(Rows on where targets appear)
## start

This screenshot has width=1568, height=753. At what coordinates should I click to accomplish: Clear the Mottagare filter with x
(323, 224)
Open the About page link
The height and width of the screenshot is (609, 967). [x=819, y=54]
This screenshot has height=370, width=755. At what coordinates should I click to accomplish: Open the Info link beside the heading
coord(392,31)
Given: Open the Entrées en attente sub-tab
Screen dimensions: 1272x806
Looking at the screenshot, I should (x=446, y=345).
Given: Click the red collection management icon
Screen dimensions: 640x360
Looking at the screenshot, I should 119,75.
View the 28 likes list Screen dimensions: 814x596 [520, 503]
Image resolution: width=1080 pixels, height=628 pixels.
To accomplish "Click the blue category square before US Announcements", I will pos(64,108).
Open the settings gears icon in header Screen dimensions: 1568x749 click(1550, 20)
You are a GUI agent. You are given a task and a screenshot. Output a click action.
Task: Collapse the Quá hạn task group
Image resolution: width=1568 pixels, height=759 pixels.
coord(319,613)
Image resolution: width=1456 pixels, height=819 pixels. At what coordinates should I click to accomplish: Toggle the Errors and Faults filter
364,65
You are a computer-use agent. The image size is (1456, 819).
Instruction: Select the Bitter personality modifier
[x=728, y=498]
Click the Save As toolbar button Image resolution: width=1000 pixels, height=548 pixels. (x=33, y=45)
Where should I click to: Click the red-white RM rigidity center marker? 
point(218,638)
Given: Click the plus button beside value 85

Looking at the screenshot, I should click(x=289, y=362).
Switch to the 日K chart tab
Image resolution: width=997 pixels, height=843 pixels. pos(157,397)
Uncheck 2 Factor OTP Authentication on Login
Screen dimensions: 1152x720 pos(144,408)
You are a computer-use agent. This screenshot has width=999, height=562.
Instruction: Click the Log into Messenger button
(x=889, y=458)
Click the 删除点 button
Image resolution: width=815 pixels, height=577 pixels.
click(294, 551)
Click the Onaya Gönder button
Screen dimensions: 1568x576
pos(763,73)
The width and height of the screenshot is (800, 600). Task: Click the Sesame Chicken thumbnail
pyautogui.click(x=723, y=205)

## end

SET PROBLEM
Reproduce only the part of the listing that opens with the line containing "Image resolution: width=1080" and closes with the line containing "Click the Save", renaming every "pixels" to "px" and keeping everything else the same.

COMPLETED TASK
Image resolution: width=1080 px, height=628 px.
To accomplish "Click the blue category square before US Announcements", I will pos(64,108).
Open the settings gears icon in header Screen dimensions: 1568x749 click(1550, 20)
You are a GUI agent. You are given a task and a screenshot. Output a click action.
Task: Collapse the Quá hạn task group
Image resolution: width=1568 px, height=759 px.
coord(319,613)
Image resolution: width=1456 px, height=819 px. At what coordinates should I click to accomplish: Toggle the Errors and Faults filter
364,65
You are a computer-use agent. The image size is (1456, 819).
Instruction: Select the Bitter personality modifier
[x=728, y=498]
Click the Save As toolbar button Image resolution: width=1000 px, height=548 px. (x=33, y=45)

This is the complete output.